▶ _Assignment_:
Return, from the listing below, each line where the word "height" appears.

▶ _Exercise data_:
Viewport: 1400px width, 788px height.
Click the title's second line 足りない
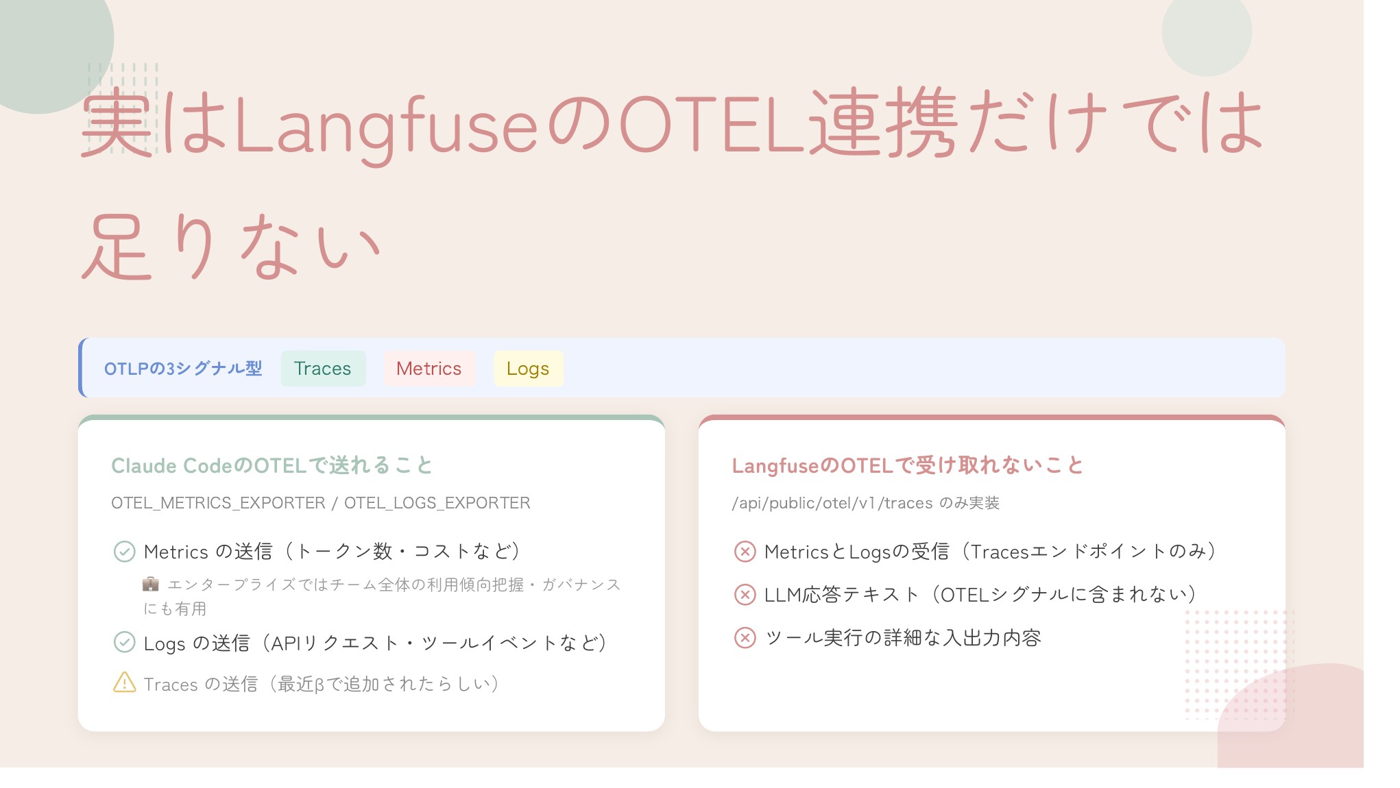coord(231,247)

---

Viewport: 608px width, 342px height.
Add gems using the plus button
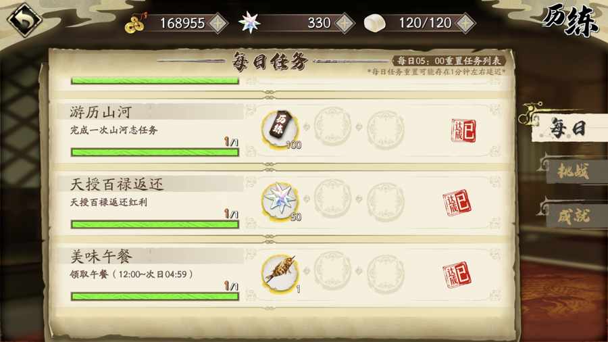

▶ _Problem solution_:
Viewport: 1400px width, 788px height.
Viewport: 608px width, 342px height.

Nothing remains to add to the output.